(Available records Opens)
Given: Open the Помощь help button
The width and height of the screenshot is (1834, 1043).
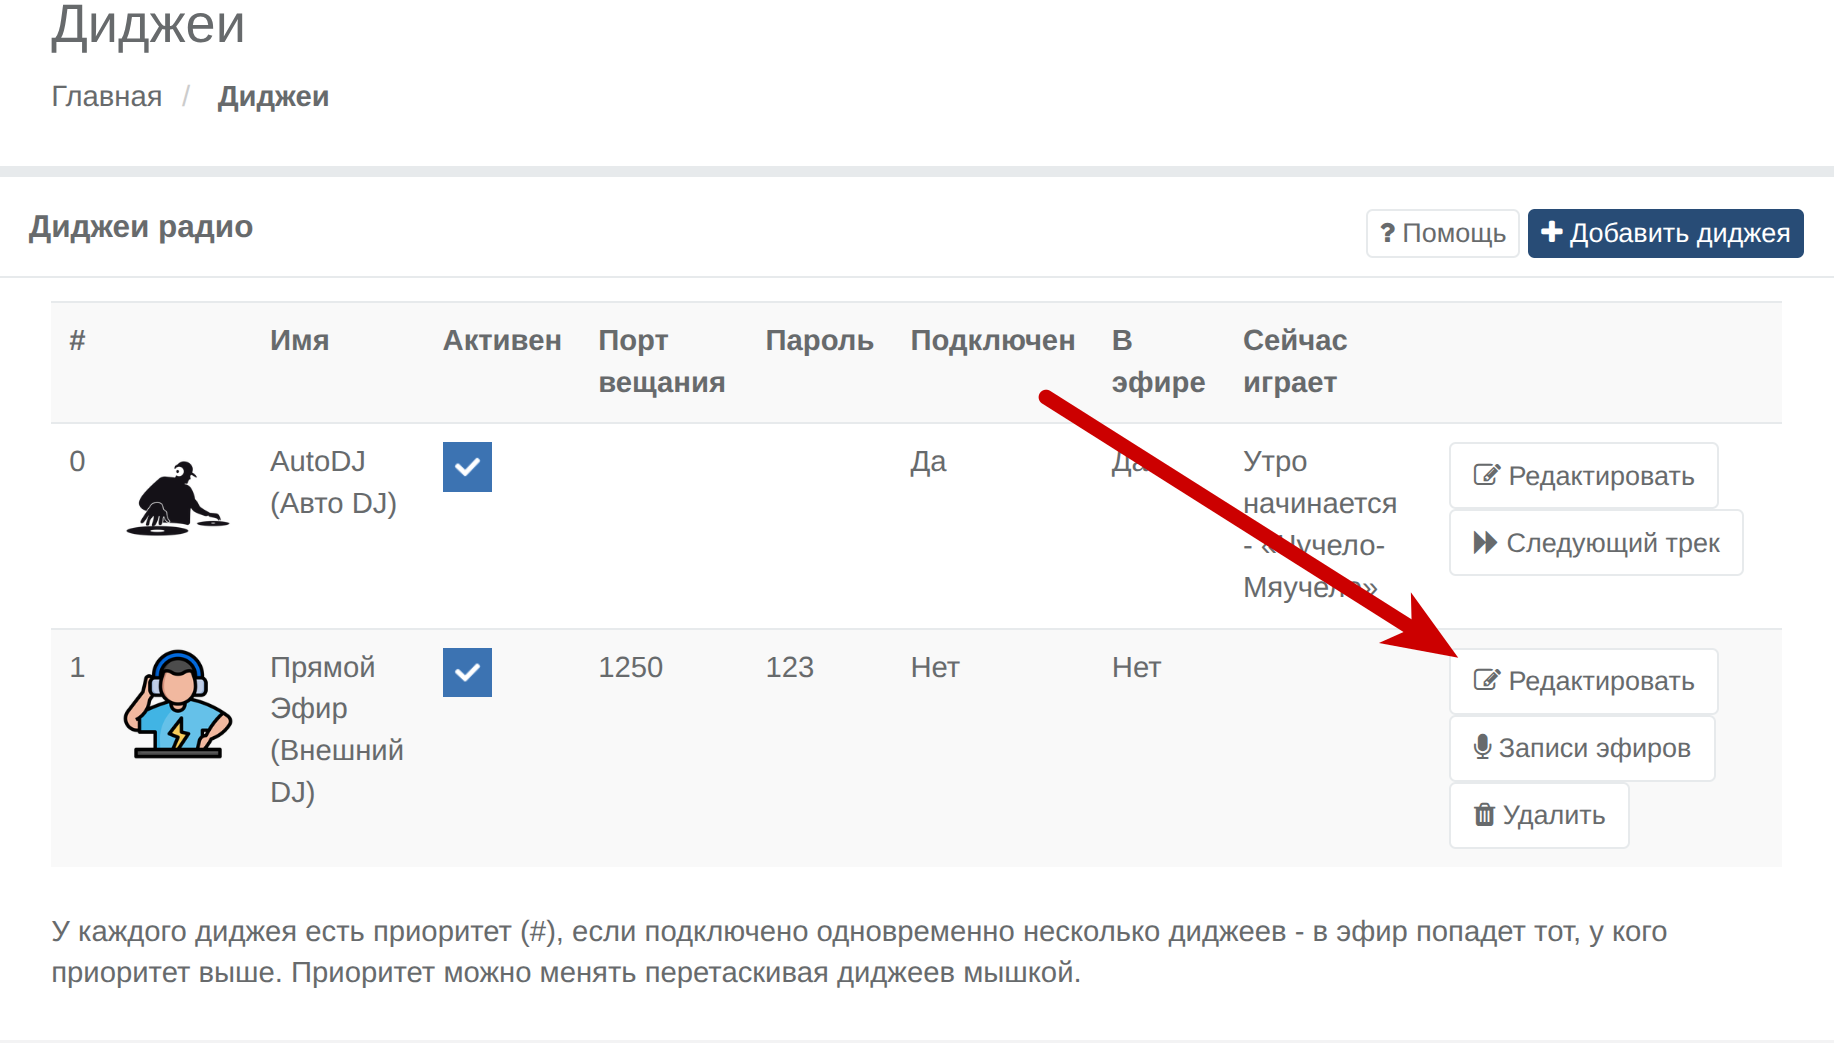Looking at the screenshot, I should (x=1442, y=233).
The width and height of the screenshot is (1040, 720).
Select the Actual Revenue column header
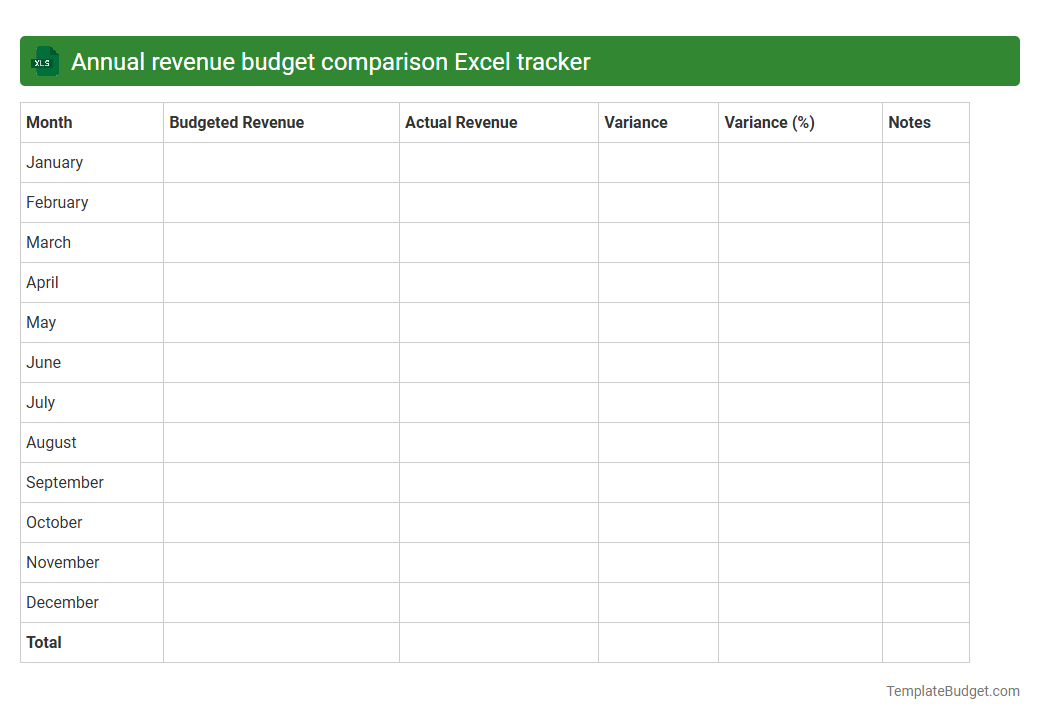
(Available records Closes)
Nothing but an exact copy of the data, without its images, should make up your answer.

Given: Open the Помощь help button
The width and height of the screenshot is (1834, 1043).
Looking at the screenshot, I should (x=1442, y=233).
The width and height of the screenshot is (1040, 720).
Select the Actual Revenue column header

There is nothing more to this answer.